The sample routines in this document are for example purposes, and make no attempt to validate their arguments, e.g., test for overflow ([UNICODE] values great than 0x10ffff) or codepoints used for surrogates. Besides resulting in invalid data, this can also create covert channels.
本文档中的示例例程仅用于示例目的,不尝试验证其参数,例如,测试溢出([UNICODE]值大于0x10ffff)或用于代理的代码点。除了导致无效数据外,这还可能创建隐蔽通道。
The IANA shall reserve the charset names "UTF-9" and "UTF-18" for future assignment.
IANA应保留字符集名称“UTF-9”和“UTF-18”以备将来分配。
Author's Address
作者地址
Mark R. Crispin Panda Programming 6158 NE Lariat Loop Bainbridge Island, WA 98110-2098
Mark R.Crispin熊猫计划6158北拉里亚特环班布里奇岛,华盛顿州98110-2098
Phone: (206) 842-2385 EMail: UTF9@Lingling.Panda.COM
电话:(206)842-2385电子邮件:UTF9@Lingling.Panda.COM
Full Copyright Statement
完整版权声明
Copyright (C) The Internet Society (2005).
版权所有(C)互联网协会(2005年)。
This document is subject to the rights, licenses and restrictions contained in BCP 78 and at www.rfc-editor.org/copyright.html, and except as set forth therein, the authors retain all their rights.
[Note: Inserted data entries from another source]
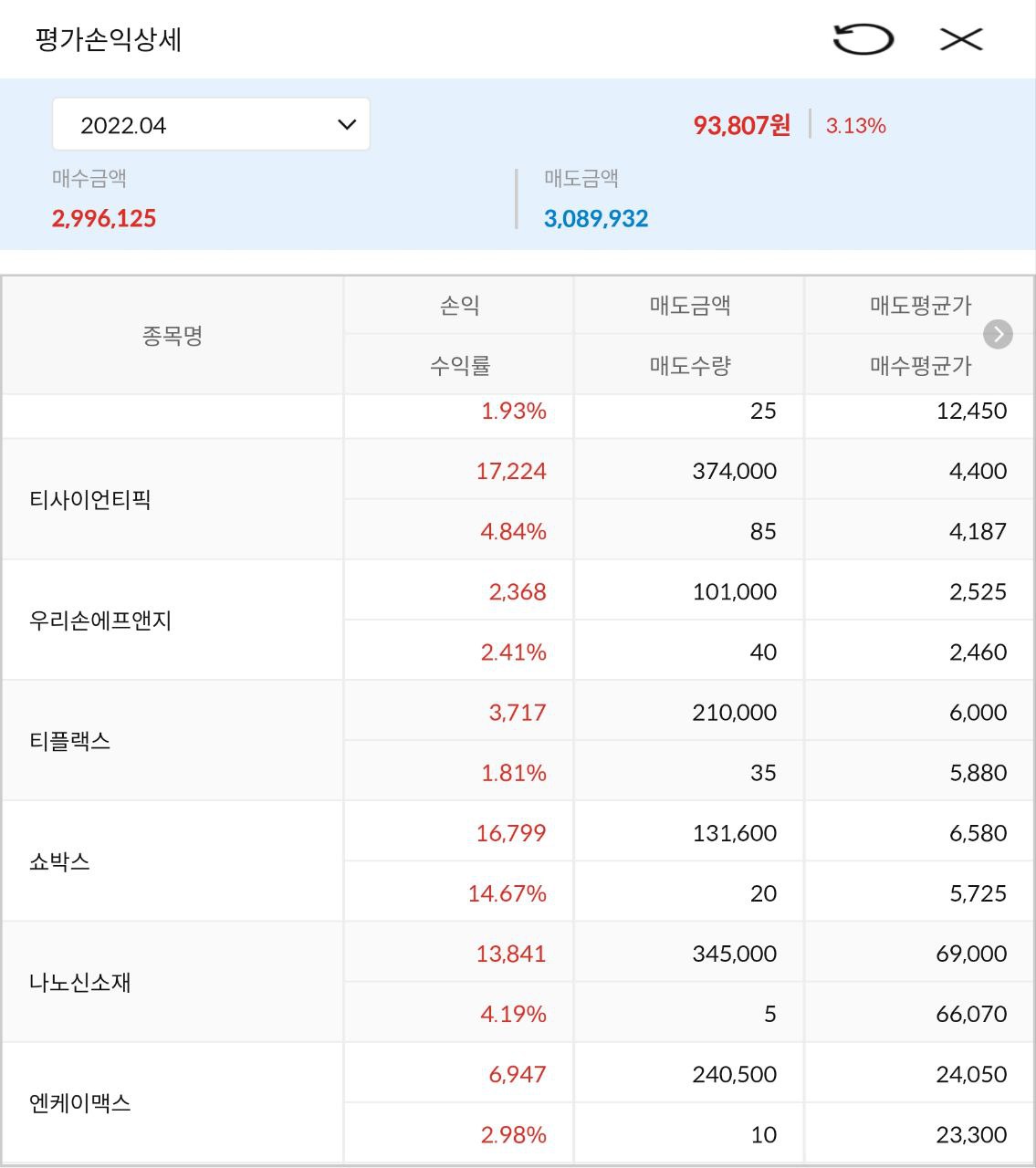Click 쇼박스 return rate 14.67%
This screenshot has width=1036, height=1168.
coord(507,893)
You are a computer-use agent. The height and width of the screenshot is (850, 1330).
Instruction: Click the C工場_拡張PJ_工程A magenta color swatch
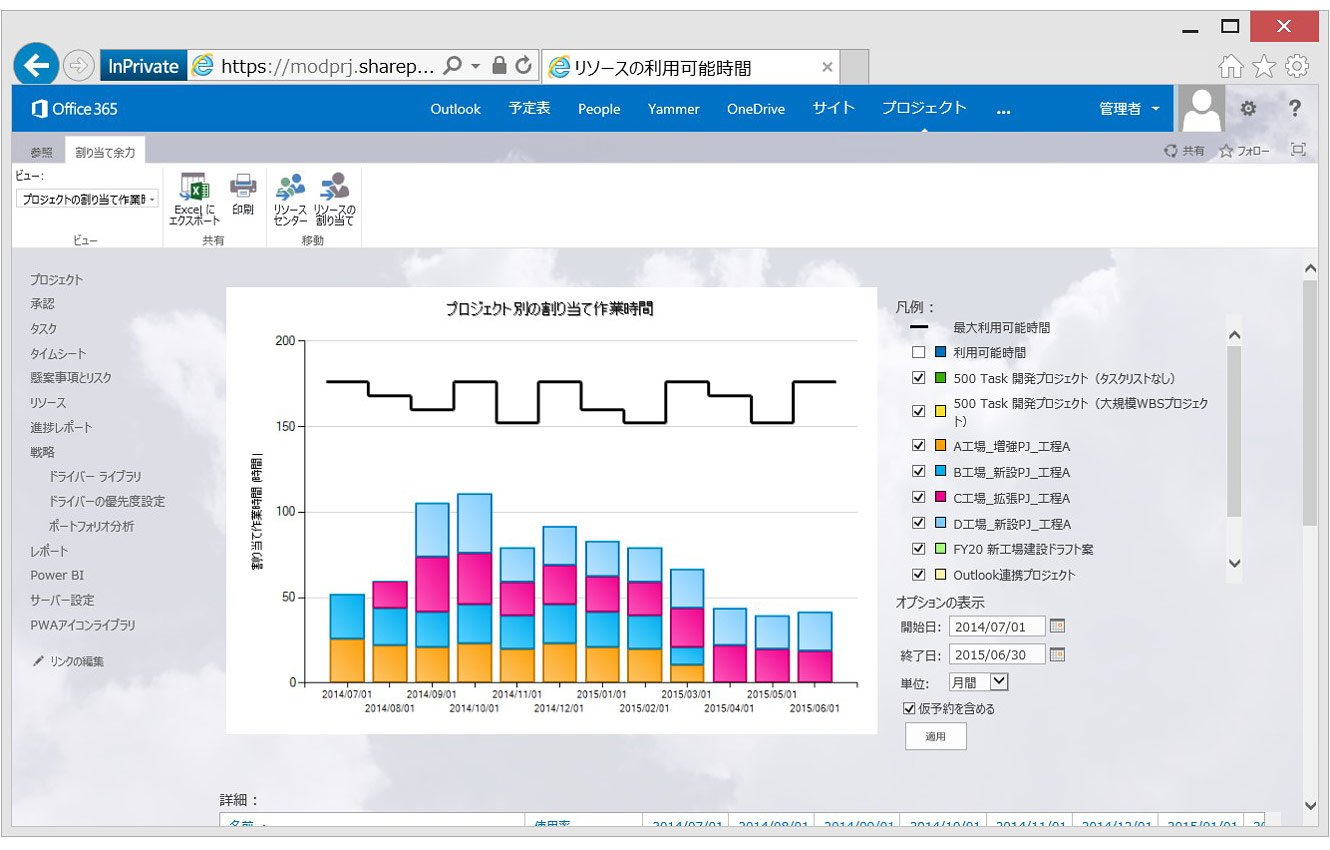tap(940, 498)
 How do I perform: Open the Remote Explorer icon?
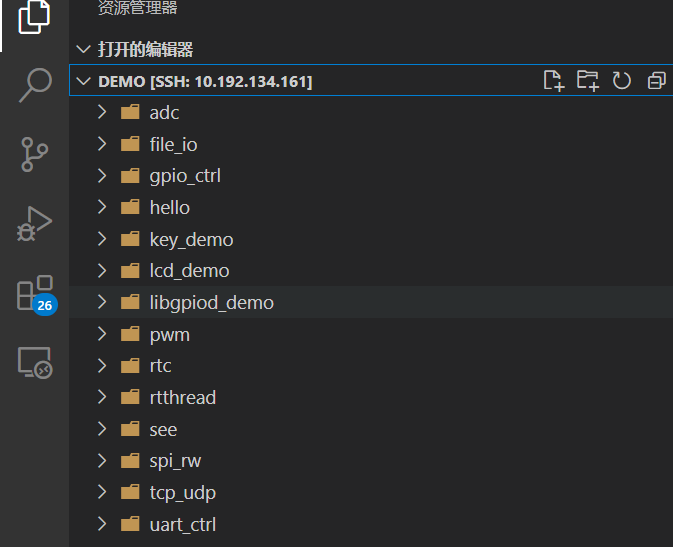pyautogui.click(x=34, y=363)
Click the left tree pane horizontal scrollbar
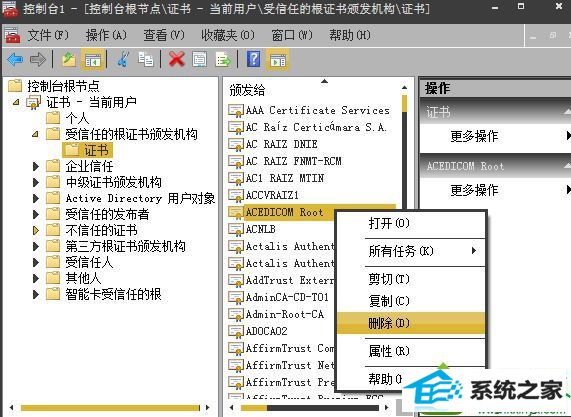 click(x=110, y=408)
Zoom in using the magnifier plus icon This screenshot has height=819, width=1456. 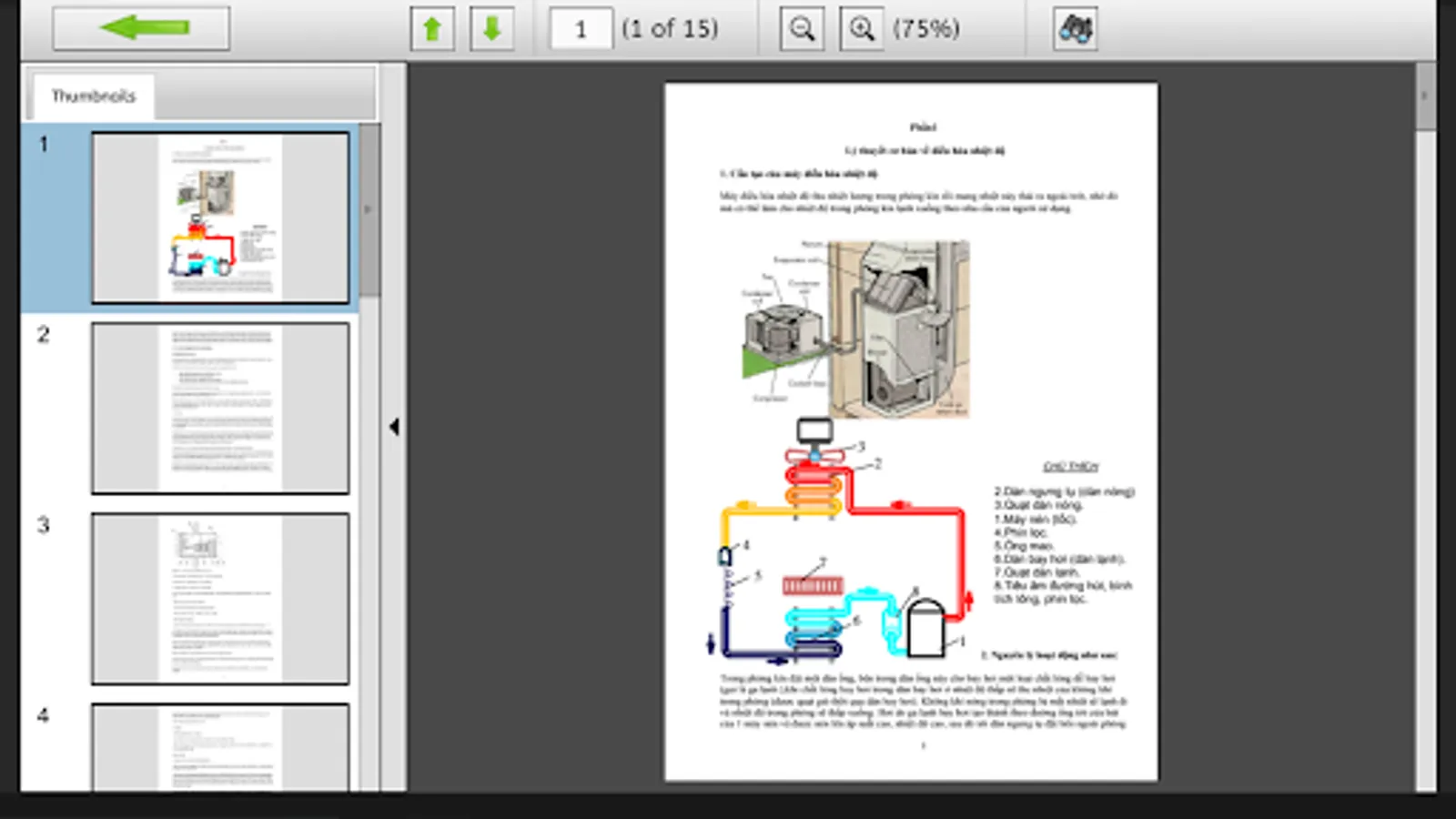pos(861,28)
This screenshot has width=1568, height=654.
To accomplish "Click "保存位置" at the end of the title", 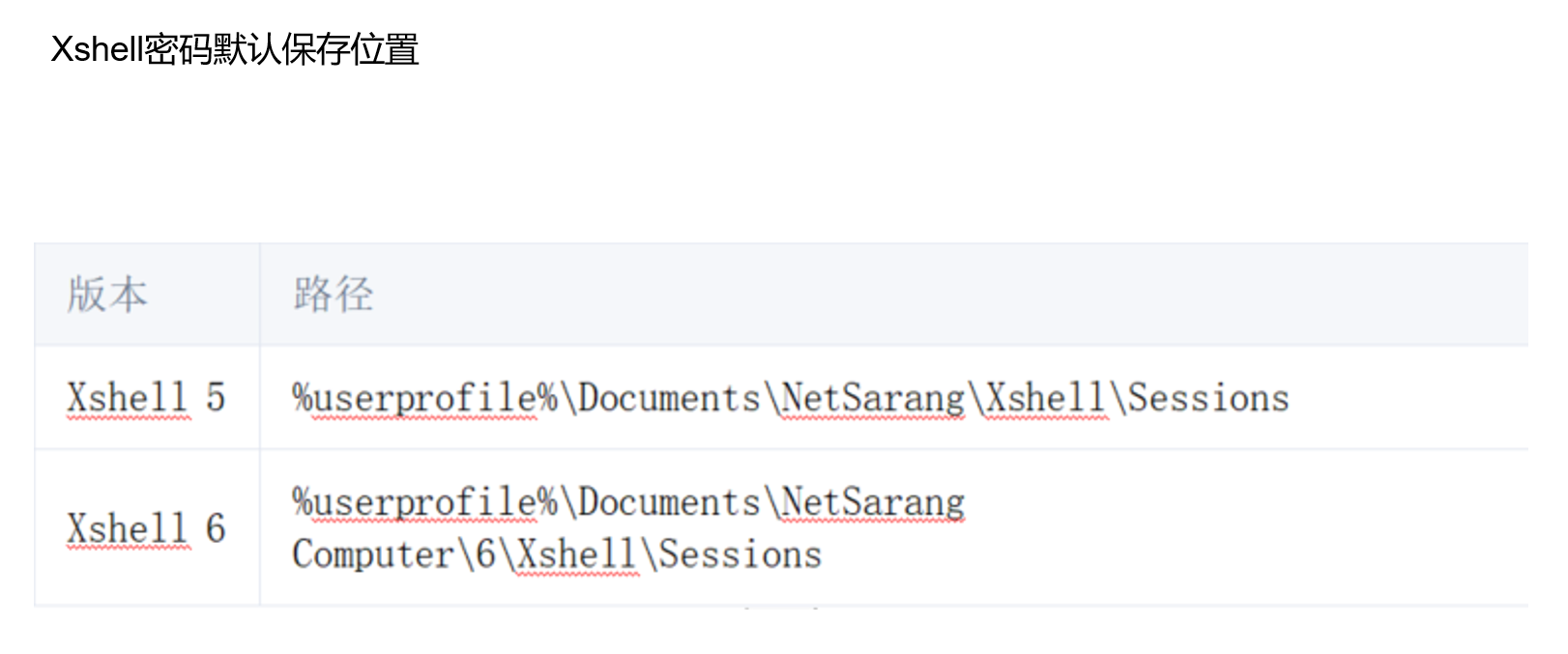I will (350, 49).
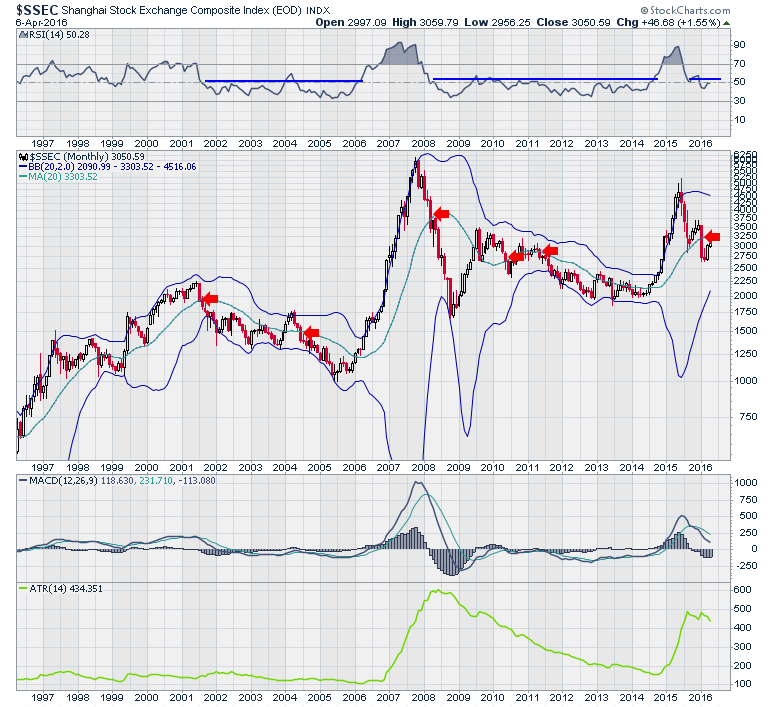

本文件受BCP 78和www.rfc-editor.org/copyright.html中包含的权利、许可和限制的约束,除其中规定外,作者保留其所有权利。
This document and the information contained herein are provided on an "AS IS" basis and THE CONTRIBUTOR, THE ORGANIZATION HE/SHE REPRESENTS OR IS SPONSORED BY (IF ANY), THE INTERNET SOCIETY AND THE INTERNET ENGINEERING TASK FORCE DISCLAIM ALL WARRANTIES, EXPRESS OR IMPLIED, INCLUDING BUT NOT LIMITED TO ANY WARRANTY THAT THE USE OF THE INFORMATION HEREIN WILL NOT INFRINGE ANY RIGHTS OR ANY IMPLIED WARRANTIES OF MERCHANTABILITY OR FITNESS FOR A PARTICULAR PURPOSE.
本文件及其包含的信息是按“原样”提供的,贡献者、他/她所代表或赞助的组织(如有)、互联网协会和互联网工程任务组不承担任何明示或暗示的担保,包括但不限于任何保证,即使用本文中的信息不会侵犯任何权利,或对适销性或特定用途适用性的任何默示保证。
Intellectual Property
知识产权
The IETF takes no position regarding the validity or scope of any Intellectual Property Rights or other rights that might be claimed to pertain to the implementation or use of the technology described in this document or the extent to which any license under such rights might or might not be available; nor does it represent that it has made any independent effort to identify any such rights. Information on the procedures with respect to rights in RFC documents can be found in BCP 78 and BCP 79.
IETF对可能声称与本文件所述技术的实施或使用有关的任何知识产权或其他权利的有效性或范围,或此类权利下的任何许可可能或可能不可用的程度,不采取任何立场;它也不表示它已作出任何独立努力来确定任何此类权利。有关RFC文件中权利的程序信息,请参见BCP 78和BCP 79。
Copies of IPR disclosures made to the IETF Secretariat and any assurances of licenses to be made available, or the result of an attempt made to obtain a general license or permission for the use of such proprietary rights by implementers or users of this specification can be obtained from the IETF on-line IPR repository at http://www.ietf.org/ipr.
向IETF秘书处披露的知识产权副本和任何许可证保证,或本规范实施者或用户试图获得使用此类专有权利的一般许可证或许可的结果,可从IETF在线知识产权存储库获取,网址为http://www.ietf.org/ipr.
The IETF invites any interested party to bring to its attention any copyrights, patents or patent applications, or other proprietary rights that may cover technology that may be required to implement this standard. Please address the information to the IETF at ietf-ipr@ietf.org.
IETF邀请任何相关方提请其注意任何版权、专利或专利申请,或其他可能涵盖实施本标准所需技术的专有权利。请将信息发送至IETF的IETF-ipr@ietf.org.
Acknowledgement
确认
Funding for the RFC Editor function is currently provided by the Internet Society.
RFC编辑功能的资金目前由互联网协会提供。